Overview
Constraint solving for instruction generation is a technique for automatically producing instruction sequences from a formal architectural model. In the evidence, the technique is described as generating instruction sequences that reach a desired state while avoiding undefined behavior. This was used in prior CHERI work and is discussed as a future direction for TestRIG-style generation of templates targeting deep states in architectural models.
Use in CHERI-MIPS testing
Previous CHERI work generated tests from a formal model of the CHERI-MIPS ISA. That model was written in the L3 Specification Language, compiled from L3 to HOL4, and then used with constraint solving to automatically generate instruction sequences. The goal of those generated sequences was to reach a desired state without triggering undefined behavior.
Use with Sail models
The same approach is reported as having been applied to the CHERI ARM Morello instruction set starting from a Sail Language model. The evidence also describes ongoing work on a Sail-OCaml VEngine with direct access to the data structures of a Sail RISC-V model. This is intended to eliminate independent encodings in the VEngine and support further automation of templates that target specific deep states in an architectural model using constraint solving.
Relationship to template-based generation
The evidence also references IBM’s Genesys-Pro in the context of templates that can intelligently solve for desired deep states. In the TestRIG discussion, constraint solving is presented as a way to automate generation of templates aimed at specific deep states in an architectural model.

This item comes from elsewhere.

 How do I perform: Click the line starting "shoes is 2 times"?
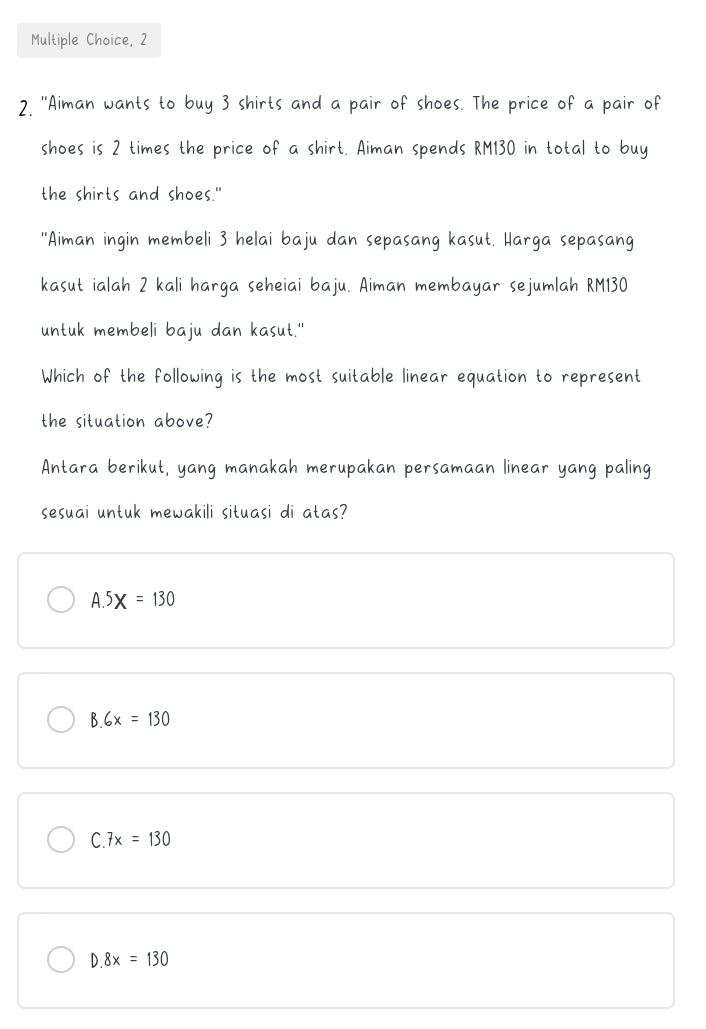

Role in verification workflows
Within the provided TestRIG evidence, constraint solving is positioned alongside randomized and model-based testing techniques. The surrounding workflow includes reduced counterexamples, smart shrinking, non-shrinkable initialization sequences, and assertions, but the constraint-solving-specific contribution is the automatic construction of instruction sequences or templates that drive the implementation toward targeted architectural states.